• [What to do]
Leave the pictures out and restate each entry below word for word.

• [Listed entries]
══════

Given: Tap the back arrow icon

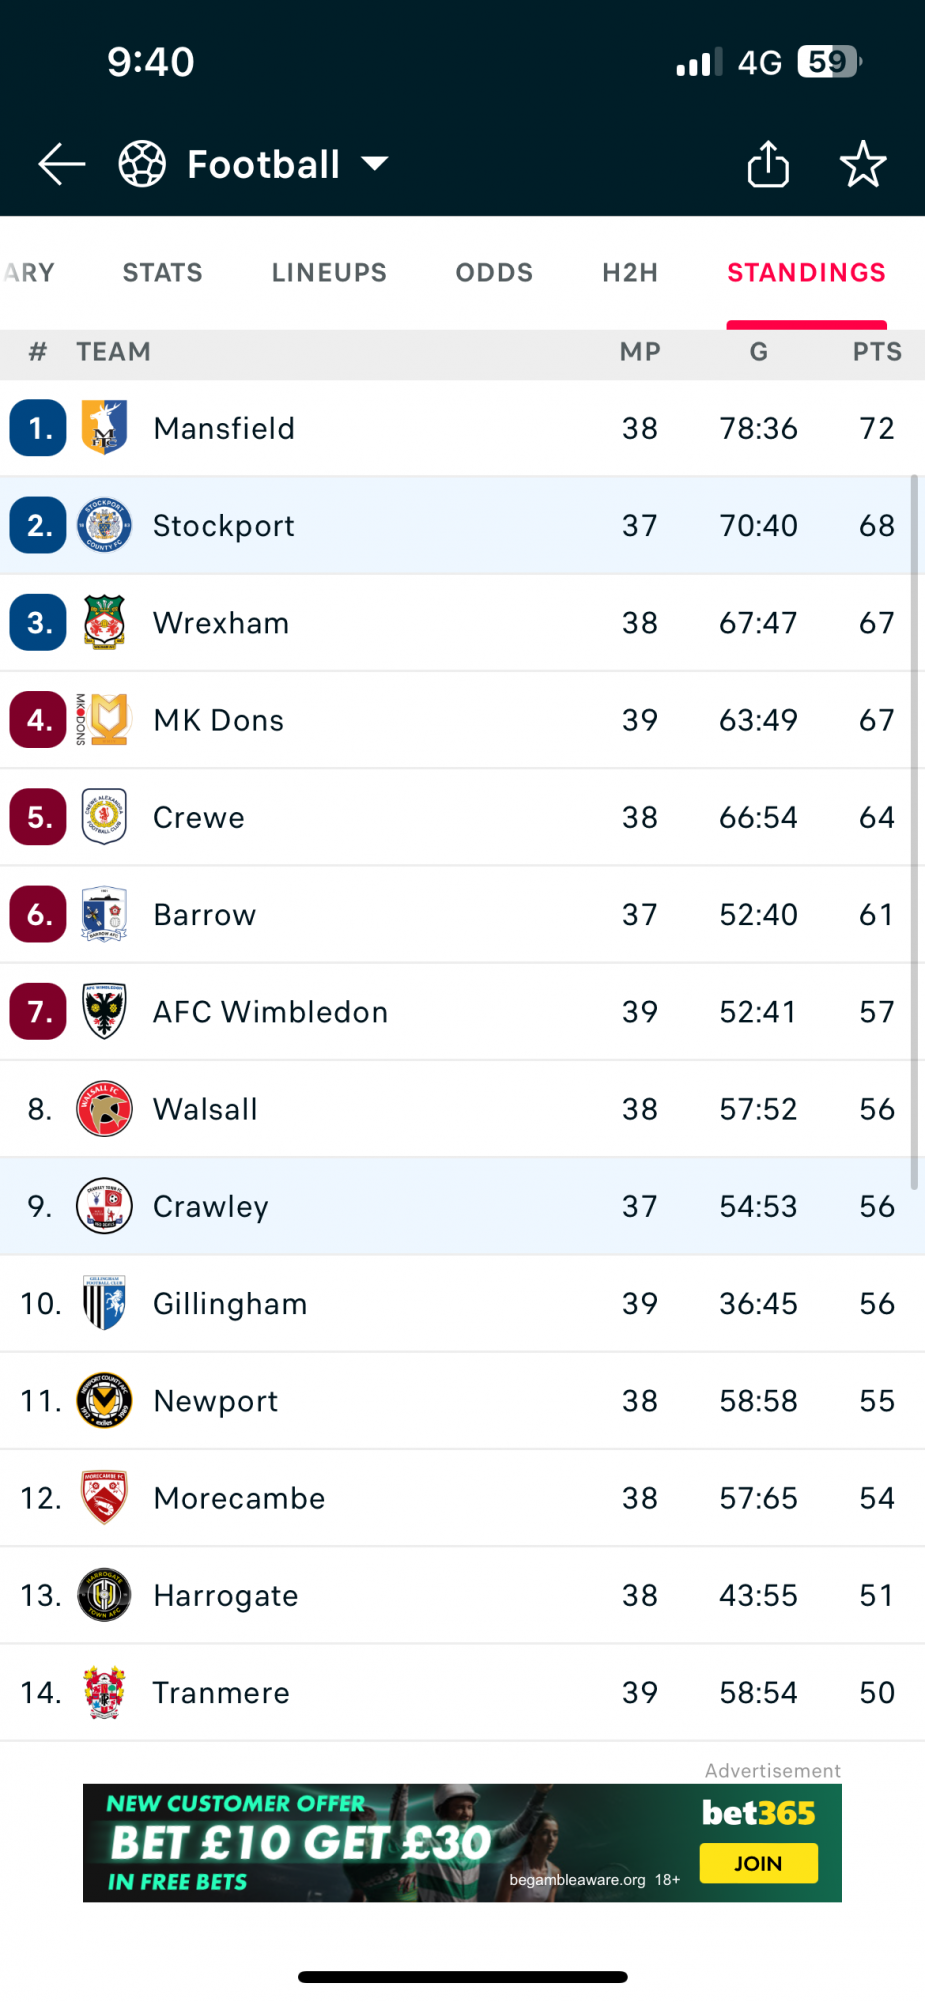Looking at the screenshot, I should pos(62,164).
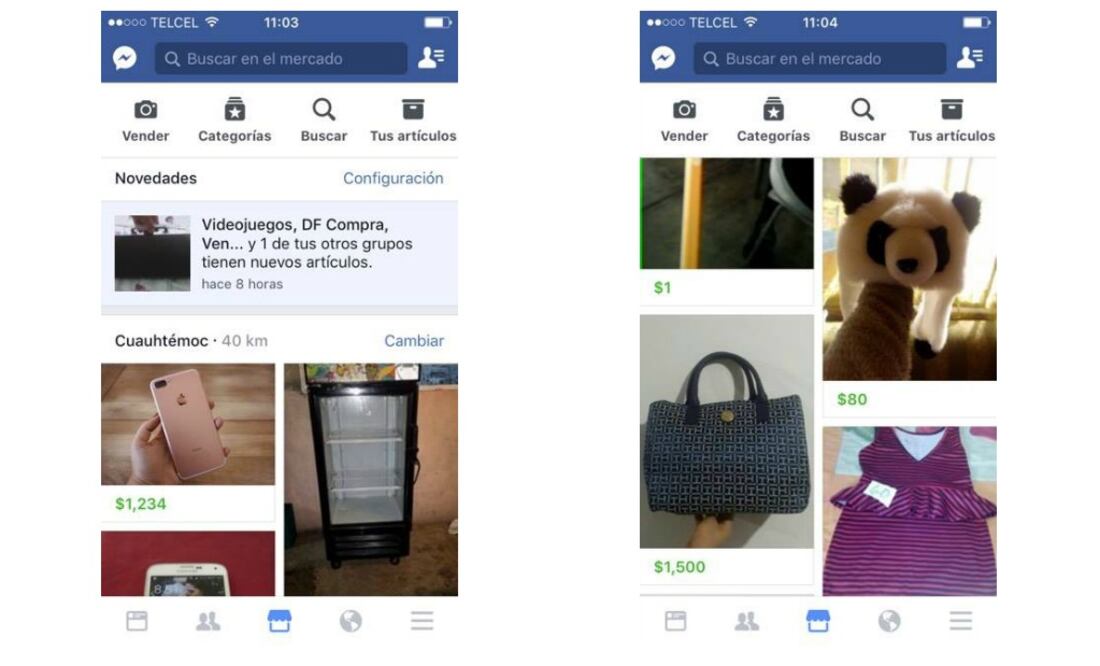Open news feed tab on right phone
This screenshot has width=1100, height=666.
676,620
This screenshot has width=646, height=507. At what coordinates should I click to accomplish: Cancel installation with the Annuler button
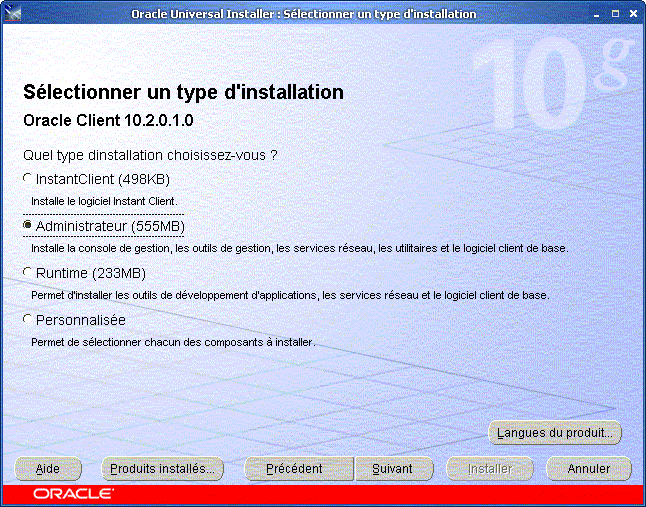pyautogui.click(x=589, y=468)
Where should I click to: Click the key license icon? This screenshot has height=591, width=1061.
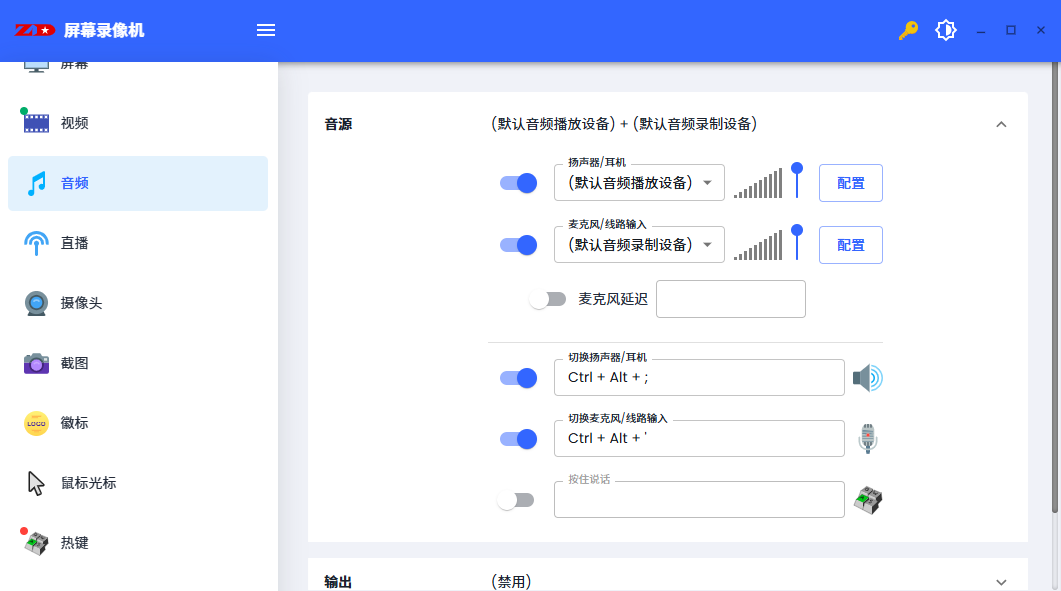tap(908, 30)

══════

• [Your solution]
Given: Tap the back arrow icon

Looking at the screenshot, I should pos(62,164).
Open news feed tab on right phone
This screenshot has width=1100, height=666.
676,620
This screenshot has width=646, height=507. At what coordinates should I click to accomplish: Cancel installation with the Annuler button
pyautogui.click(x=589, y=468)
Where should I click to: Click the key license icon? This screenshot has height=591, width=1061.
tap(908, 30)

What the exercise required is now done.